The Alzheimer’s Association National Community Leaders Summit 2024 took place in New Orleans in late January this year. I was honored to be invited to the summit, one of only 15 people invited from Massachusetts and New Hampshire, and one of only two people from Western Massachusetts! Being part of this two-and-a-half-day summit was deeply inspiring. The power of 1,300 people wearing purple (the color of Alzheimer’s disease) together in the same room, all equally passionate about working to advance research and education about dementia, cannot be overstated! This yearly summit convenes Alzheimer’s Association volunteers and staff from all over the United States to experience and be inspired by the shared vision of a world without Alzheimer’s and all other dementias. The summit helps volunteers and staff develop a deeper understanding of the Association’s leadership role in Alzheimer’s care, support, advocacy, and research and helps them to be motivated to play an even bigger role in the work to end dementia.
Experts and national and regional Alzheimer’s Association staff attended, but the focus was on the many, many volunteers who work with the Alzheimer’s Association. Volunteering is extremely personal for most attendees. Most had lost a partner, parent, or grandparent to dementia—too often more than one—or are current caregivers for a loved one living with dementia, or are themselves living with early stage dementia.
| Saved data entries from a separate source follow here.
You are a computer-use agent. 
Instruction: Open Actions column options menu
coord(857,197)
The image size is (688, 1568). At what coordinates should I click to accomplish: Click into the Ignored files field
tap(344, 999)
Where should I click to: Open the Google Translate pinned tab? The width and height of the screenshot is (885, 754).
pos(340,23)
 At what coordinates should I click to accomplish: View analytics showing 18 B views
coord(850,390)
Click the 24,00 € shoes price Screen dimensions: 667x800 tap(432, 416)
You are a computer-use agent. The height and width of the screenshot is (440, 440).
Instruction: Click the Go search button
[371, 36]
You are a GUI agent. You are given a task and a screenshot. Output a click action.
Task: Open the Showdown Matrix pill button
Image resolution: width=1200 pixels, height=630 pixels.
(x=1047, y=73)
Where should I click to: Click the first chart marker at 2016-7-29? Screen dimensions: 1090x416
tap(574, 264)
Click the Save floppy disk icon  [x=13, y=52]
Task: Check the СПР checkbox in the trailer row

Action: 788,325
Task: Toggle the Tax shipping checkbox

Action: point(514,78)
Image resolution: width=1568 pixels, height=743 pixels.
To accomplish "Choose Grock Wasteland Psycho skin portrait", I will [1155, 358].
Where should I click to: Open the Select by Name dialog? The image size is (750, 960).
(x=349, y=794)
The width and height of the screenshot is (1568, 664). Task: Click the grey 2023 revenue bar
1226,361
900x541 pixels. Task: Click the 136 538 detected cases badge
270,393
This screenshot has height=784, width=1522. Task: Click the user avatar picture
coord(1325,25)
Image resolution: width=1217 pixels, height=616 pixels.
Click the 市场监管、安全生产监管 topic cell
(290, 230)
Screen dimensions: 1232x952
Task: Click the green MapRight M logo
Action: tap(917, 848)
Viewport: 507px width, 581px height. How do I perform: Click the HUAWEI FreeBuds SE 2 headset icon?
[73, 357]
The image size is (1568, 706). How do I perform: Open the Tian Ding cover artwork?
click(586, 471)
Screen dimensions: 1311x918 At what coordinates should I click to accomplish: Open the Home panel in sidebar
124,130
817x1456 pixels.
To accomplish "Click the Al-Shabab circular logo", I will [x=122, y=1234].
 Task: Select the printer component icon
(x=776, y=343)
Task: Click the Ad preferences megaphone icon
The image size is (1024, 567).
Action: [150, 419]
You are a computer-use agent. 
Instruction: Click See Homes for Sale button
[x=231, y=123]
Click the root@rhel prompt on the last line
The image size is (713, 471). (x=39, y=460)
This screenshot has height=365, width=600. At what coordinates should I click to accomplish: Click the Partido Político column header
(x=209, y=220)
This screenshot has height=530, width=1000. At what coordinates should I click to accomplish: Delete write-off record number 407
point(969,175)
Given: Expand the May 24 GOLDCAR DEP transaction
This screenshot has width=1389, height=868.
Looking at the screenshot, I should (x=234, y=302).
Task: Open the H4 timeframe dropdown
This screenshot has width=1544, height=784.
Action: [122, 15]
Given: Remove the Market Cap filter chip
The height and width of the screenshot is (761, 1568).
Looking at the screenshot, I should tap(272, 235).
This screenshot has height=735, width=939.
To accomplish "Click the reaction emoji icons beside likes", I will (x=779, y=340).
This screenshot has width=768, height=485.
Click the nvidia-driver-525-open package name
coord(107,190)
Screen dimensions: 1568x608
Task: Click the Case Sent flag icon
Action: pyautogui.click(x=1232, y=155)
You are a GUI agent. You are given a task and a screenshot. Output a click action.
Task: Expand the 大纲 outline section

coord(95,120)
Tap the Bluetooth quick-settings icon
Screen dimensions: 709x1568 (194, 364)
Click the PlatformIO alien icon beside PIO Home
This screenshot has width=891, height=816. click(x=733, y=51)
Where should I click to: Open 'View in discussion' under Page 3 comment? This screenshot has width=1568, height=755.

Workshops emphasized strengthening community connections, especially by telling the “why” of one’s involvement. One speaker was a retired educator from Georgia who had been her mother’s caregiver in the 1990s. She described her mother as the mom everyone loved, so it felt particularly devastating when her mother was diagnosed with Alzheimer’s disease in 1990. She talked about turning her anger about the lack of information about dementia at that time into action to improve the situation for others. By talking about dementia, we can reduce the stigma of living with dementia. Hers was just one of many stories, often heartbreaking, about how devastating dementia can be. One speaker said, “this disease has a path of destruction more physically and emotionally devastating than dying itself,” and you could hear the agreement in the room.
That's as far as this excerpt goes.